While tidying my desk, I found a clipping from the Economist in mid-May, advocating U.S. ratification of the UN Convention on the Law of the Sea. (Yes, it was a wood desktop, not a LED screen, and the clipping was made of paper, not electrons. Call me old-fashioned!) The Economist makes a compelling case for ratification based on the needs of the ocean and U.S. national interest. The Economist is hardly starry-eyed about international cooperation (or environmental protection for that matter), so that endorsement should carry a lot of weight. But the holdup in the Senate relates less to the practical impact of the treaty and more to concerns about U.S. sovereignty (apparently based on the assumption that other countries didn’t care about their sovereignty when they signed the treaty.)
I did some browsing — on the web, not at the library this time — to find out more about the objections. By accident, I found a speech by Senator Lugar endorsing the treaty in 2007, further evidence of its soundness. But I also did find some contrary voices. The objection seems to be to the dispute resolution provisions of the treaty, which provide for binding resolution by international tribunals. The trouble, of course, is that other treaties — including most notably international trade law under the WTO — also provide for mandatory dispute resolution. (Of course, these sanctions are only mandatory in the sense that if you don’t obey, you have a choice between accepting whatever sanctions that the treaty provides or renouncing the treaty.)
I found a response in the American Spectator to this argument, which was astoundingly ill-informed:
It is one thing to submit trade disputes to international referees. It is quite another to submit to international bodies the right to decide if our own internal laws meet their shifting bureaucratic standards. The latter is a far more dangerous proposition.
The kindest thing to say about this response is that it reflects complete ignorance of trade law.

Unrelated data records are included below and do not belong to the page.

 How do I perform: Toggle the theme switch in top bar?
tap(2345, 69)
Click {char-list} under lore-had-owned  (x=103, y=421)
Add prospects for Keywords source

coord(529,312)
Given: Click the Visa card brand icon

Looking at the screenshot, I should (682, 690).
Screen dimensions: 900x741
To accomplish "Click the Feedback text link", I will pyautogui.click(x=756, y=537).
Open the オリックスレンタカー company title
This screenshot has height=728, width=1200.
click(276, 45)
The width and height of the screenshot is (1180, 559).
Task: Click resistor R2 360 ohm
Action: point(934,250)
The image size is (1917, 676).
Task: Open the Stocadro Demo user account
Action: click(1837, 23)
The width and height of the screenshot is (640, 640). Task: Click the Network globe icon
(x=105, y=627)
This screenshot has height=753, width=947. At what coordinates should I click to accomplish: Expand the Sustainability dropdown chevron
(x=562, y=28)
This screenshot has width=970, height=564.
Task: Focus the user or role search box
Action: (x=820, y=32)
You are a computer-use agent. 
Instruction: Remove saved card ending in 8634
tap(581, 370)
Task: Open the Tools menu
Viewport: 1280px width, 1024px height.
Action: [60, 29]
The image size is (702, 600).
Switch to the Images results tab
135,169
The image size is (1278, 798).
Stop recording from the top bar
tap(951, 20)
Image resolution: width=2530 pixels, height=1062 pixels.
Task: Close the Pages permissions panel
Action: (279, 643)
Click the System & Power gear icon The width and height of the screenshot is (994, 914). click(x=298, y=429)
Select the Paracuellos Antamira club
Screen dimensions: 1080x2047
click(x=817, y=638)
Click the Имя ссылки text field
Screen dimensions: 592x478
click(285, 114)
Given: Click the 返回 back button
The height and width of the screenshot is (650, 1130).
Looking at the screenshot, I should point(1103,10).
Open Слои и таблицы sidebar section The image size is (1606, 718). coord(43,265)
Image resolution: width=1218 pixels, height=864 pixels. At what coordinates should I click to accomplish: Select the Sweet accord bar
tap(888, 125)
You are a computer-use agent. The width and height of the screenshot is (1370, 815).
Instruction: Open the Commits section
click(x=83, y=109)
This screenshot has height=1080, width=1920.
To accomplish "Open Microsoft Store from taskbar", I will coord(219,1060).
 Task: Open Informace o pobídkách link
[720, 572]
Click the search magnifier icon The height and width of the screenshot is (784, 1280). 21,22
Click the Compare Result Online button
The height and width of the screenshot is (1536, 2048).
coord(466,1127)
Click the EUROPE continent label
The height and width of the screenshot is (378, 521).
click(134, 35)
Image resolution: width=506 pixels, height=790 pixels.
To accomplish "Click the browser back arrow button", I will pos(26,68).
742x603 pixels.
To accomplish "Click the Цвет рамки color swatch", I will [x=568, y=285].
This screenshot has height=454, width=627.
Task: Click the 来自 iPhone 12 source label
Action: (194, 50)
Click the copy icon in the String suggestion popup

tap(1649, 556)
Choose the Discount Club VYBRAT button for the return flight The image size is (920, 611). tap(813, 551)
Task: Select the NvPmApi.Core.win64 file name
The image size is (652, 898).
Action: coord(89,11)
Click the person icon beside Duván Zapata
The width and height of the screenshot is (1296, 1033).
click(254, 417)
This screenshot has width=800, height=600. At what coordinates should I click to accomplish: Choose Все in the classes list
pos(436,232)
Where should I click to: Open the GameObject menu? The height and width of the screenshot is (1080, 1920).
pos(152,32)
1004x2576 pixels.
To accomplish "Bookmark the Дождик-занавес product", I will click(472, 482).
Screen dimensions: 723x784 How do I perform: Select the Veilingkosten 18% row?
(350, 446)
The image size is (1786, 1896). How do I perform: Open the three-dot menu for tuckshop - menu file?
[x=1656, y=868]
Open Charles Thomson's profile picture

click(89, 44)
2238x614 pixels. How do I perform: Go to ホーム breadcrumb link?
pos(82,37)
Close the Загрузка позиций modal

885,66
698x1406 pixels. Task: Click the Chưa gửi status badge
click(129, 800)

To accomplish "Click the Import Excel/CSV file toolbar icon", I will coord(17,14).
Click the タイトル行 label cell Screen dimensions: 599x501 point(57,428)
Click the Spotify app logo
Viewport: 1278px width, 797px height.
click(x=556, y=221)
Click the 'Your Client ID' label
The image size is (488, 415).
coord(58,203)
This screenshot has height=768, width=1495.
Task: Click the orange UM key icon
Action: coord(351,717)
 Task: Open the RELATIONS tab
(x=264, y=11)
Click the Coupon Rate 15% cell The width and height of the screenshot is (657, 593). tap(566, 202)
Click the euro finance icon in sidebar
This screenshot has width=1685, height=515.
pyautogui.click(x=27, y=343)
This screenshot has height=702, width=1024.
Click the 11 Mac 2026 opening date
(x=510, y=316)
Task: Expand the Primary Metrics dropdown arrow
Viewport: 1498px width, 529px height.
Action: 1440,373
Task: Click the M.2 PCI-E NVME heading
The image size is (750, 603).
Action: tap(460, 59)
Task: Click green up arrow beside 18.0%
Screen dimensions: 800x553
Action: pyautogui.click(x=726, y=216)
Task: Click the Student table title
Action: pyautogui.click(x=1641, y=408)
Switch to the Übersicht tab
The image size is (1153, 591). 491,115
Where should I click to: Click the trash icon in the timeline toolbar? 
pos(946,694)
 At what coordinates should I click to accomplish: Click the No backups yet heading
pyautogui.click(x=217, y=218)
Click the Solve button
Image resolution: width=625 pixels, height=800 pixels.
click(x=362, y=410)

In fact, WTO rules do apply to internal American laws, which are subject to attack if they burden or discriminate against international trade. Not to mention the TRIPS agreement, whose entire purpose is to force countries to change their internal laws governing copyrights and patents.
My theory is that it’s really the appearance of the word “Law” in the name of the treaty that is setting off conservative alarms, because they don’t like the idea of the U.S. being legally restricted through the treaty process. They’d probably be even more upset if they realized that the Constitution makes each and every treaty — even treaties with the Russians or the Chinese or (shudder) the French — part of “the Supreme Law of the Land.”